## Begin Extracted material
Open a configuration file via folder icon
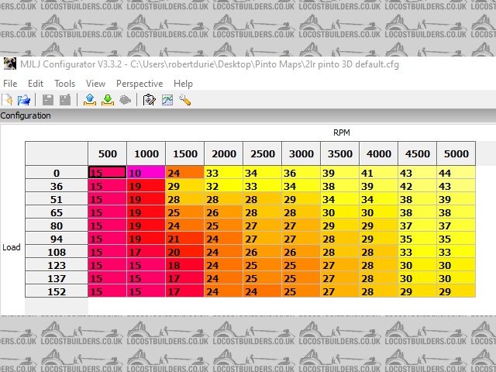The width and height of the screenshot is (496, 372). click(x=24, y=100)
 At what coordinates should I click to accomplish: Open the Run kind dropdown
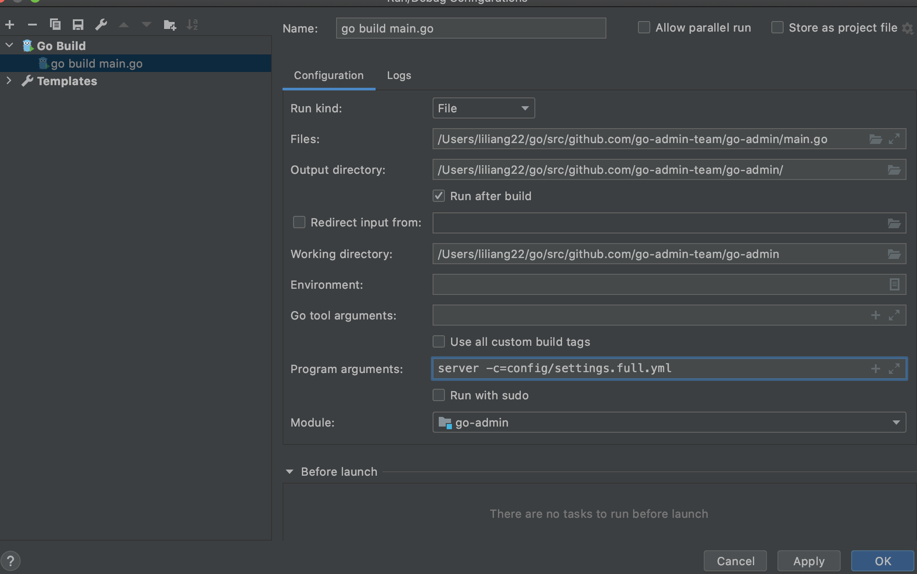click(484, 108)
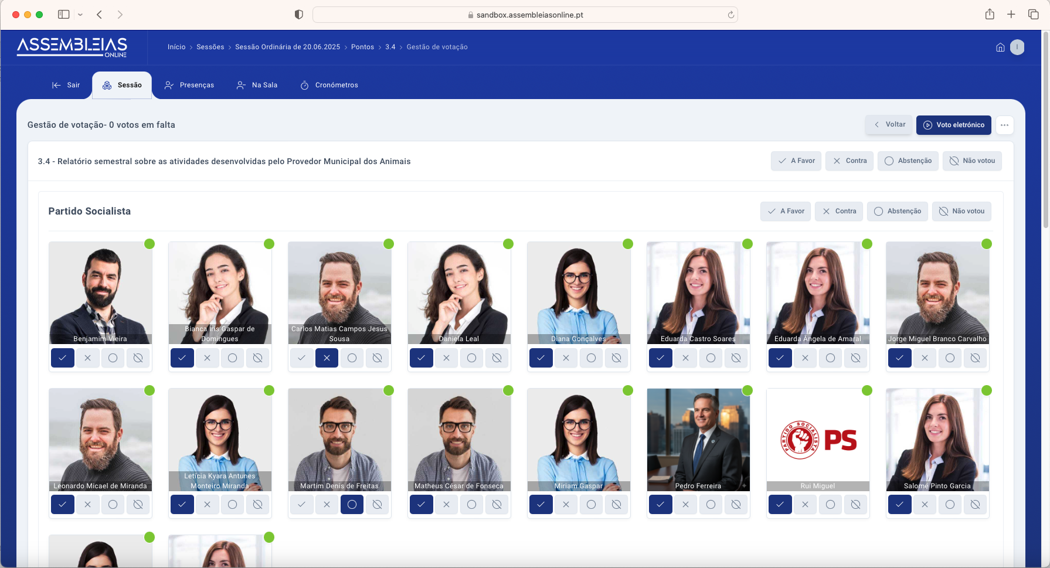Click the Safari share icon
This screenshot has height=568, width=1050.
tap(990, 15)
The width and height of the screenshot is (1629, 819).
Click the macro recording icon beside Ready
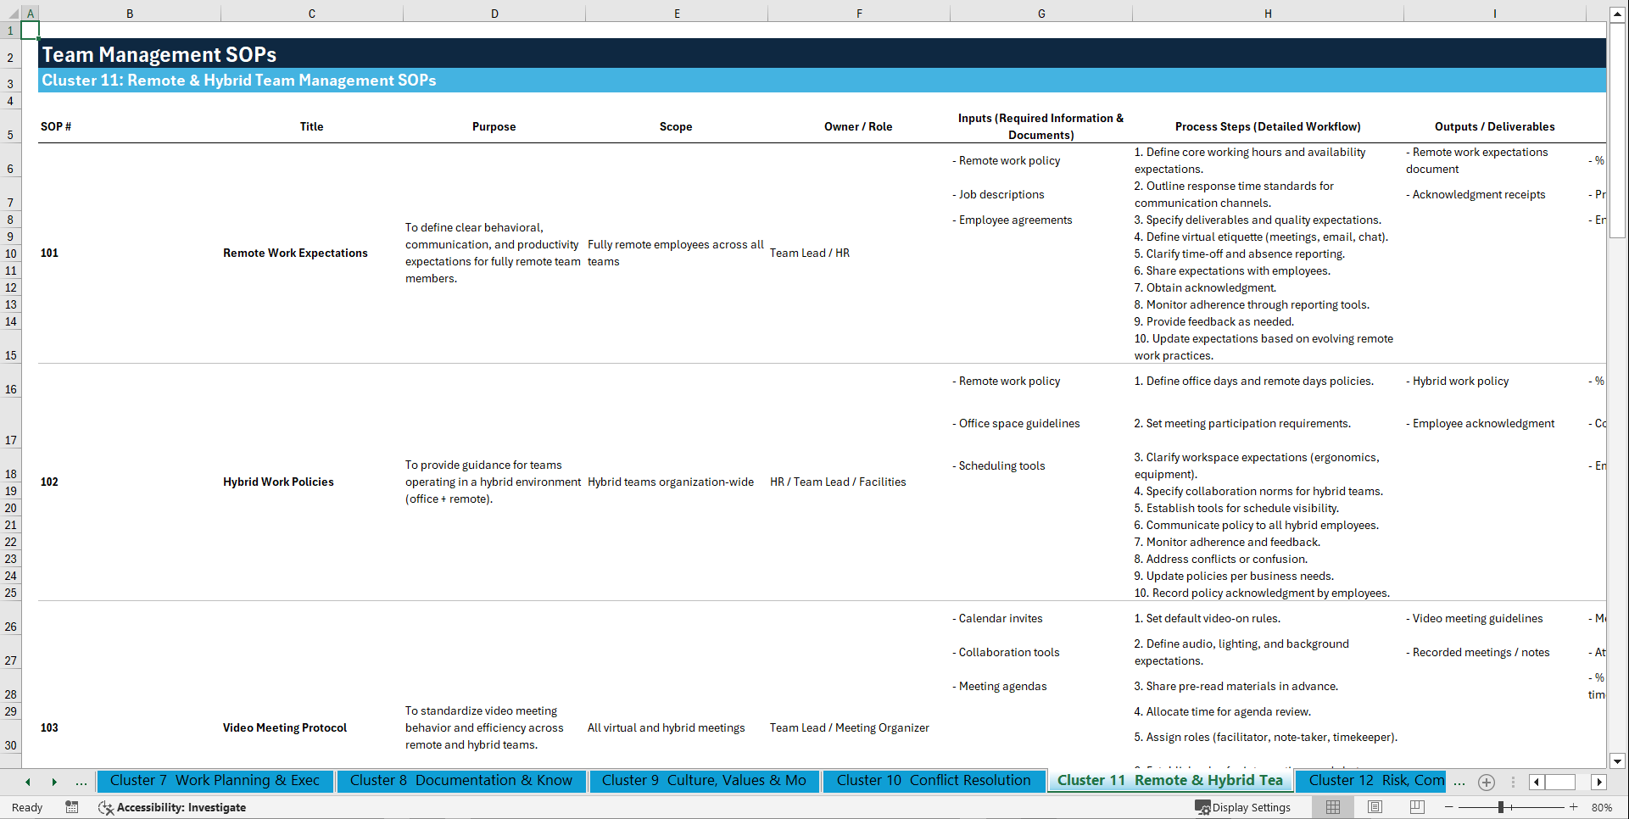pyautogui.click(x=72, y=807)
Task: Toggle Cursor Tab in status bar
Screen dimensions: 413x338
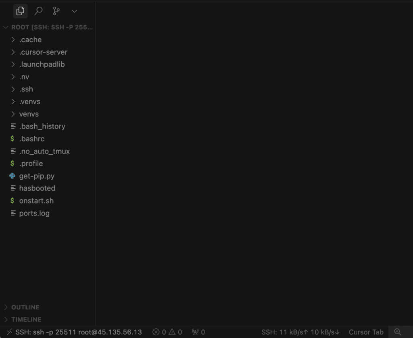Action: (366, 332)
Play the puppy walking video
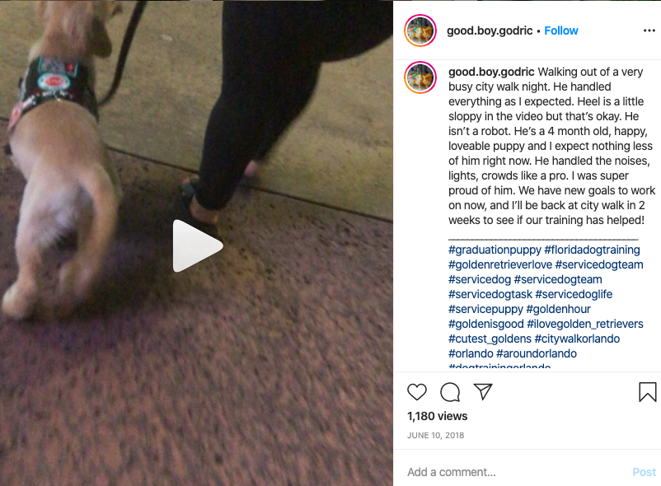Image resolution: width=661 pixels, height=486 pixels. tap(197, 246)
## End Extracted material
Extract every line of the listing that contains the word "Open".

* Answer to this problem:
Open a configuration file via folder icon
 At what coordinates should I click to accomplish: Open the Run kind dropdown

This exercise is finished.